- WHAT THE TASK ASKS -
Write the entries below out again in full. Match every character.
[[ SUPPLIED DATA, beginning ]]
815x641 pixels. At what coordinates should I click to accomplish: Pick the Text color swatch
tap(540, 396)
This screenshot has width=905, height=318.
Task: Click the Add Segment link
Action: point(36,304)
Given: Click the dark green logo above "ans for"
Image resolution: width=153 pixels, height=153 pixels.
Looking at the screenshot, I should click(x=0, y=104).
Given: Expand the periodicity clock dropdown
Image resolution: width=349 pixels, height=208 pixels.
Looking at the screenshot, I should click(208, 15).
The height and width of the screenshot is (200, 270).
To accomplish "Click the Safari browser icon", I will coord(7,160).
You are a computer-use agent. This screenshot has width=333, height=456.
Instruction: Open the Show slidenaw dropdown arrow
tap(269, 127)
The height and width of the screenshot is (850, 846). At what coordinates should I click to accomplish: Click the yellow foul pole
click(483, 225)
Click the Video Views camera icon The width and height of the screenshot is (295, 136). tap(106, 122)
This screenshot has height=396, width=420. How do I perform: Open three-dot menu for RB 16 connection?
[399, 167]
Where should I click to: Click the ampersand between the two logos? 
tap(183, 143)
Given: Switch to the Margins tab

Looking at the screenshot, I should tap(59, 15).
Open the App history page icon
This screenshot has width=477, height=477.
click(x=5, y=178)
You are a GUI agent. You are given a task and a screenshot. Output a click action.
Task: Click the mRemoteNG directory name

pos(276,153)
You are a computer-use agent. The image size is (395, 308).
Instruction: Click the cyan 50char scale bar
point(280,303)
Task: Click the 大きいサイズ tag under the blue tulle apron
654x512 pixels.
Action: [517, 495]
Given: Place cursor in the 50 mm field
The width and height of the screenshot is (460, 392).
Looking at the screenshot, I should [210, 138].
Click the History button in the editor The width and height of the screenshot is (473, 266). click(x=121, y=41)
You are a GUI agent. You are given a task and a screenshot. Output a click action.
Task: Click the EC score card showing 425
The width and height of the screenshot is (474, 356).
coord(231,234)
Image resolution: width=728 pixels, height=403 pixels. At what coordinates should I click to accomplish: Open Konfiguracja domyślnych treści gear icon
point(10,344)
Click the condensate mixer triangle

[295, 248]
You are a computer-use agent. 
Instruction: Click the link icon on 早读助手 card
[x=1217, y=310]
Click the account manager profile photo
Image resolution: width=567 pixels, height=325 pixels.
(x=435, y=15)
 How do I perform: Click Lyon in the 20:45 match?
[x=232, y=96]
[[ SUPPLIED DATA, end ]]
- WRITTEN SOLUTION -
815x641 pixels. At what coordinates should I click to accomplish: Pick the Text color swatch
tap(540, 396)
This screenshot has width=905, height=318.
Task: Click the Add Segment link
Action: point(36,304)
Given: Click the dark green logo above "ans for"
Image resolution: width=153 pixels, height=153 pixels.
Looking at the screenshot, I should click(x=0, y=104).
Given: Expand the periodicity clock dropdown
Image resolution: width=349 pixels, height=208 pixels.
Looking at the screenshot, I should click(208, 15).
The height and width of the screenshot is (200, 270).
To accomplish "Click the Safari browser icon", I will coord(7,160).
You are a computer-use agent. This screenshot has width=333, height=456.
Instruction: Open the Show slidenaw dropdown arrow
tap(269, 127)
The height and width of the screenshot is (850, 846). At what coordinates should I click to accomplish: Click the yellow foul pole
click(483, 225)
Click the Video Views camera icon The width and height of the screenshot is (295, 136). tap(106, 122)
This screenshot has height=396, width=420. How do I perform: Open three-dot menu for RB 16 connection?
[399, 167]
Where should I click to: Click the ampersand between the two logos? 
tap(183, 143)
Given: Switch to the Margins tab

Looking at the screenshot, I should tap(59, 15).
Open the App history page icon
This screenshot has width=477, height=477.
click(x=5, y=178)
You are a GUI agent. You are given a task and a screenshot. Output a click action.
Task: Click the mRemoteNG directory name

pos(276,153)
You are a computer-use agent. The image size is (395, 308).
Instruction: Click the cyan 50char scale bar
point(280,303)
Task: Click the 大きいサイズ tag under the blue tulle apron
654x512 pixels.
Action: [517, 495]
Given: Place cursor in the 50 mm field
The width and height of the screenshot is (460, 392).
Looking at the screenshot, I should [210, 138].
Click the History button in the editor The width and height of the screenshot is (473, 266). click(x=121, y=41)
You are a GUI agent. You are given a task and a screenshot. Output a click action.
Task: Click the EC score card showing 425
The width and height of the screenshot is (474, 356).
coord(231,234)
Image resolution: width=728 pixels, height=403 pixels. At what coordinates should I click to accomplish: Open Konfiguracja domyślnych treści gear icon
point(10,344)
Click the condensate mixer triangle

[295, 248]
You are a computer-use agent. 
Instruction: Click the link icon on 早读助手 card
[x=1217, y=310]
Click the account manager profile photo
Image resolution: width=567 pixels, height=325 pixels.
(x=435, y=15)
 How do I perform: Click Lyon in the 20:45 match?
[x=232, y=96]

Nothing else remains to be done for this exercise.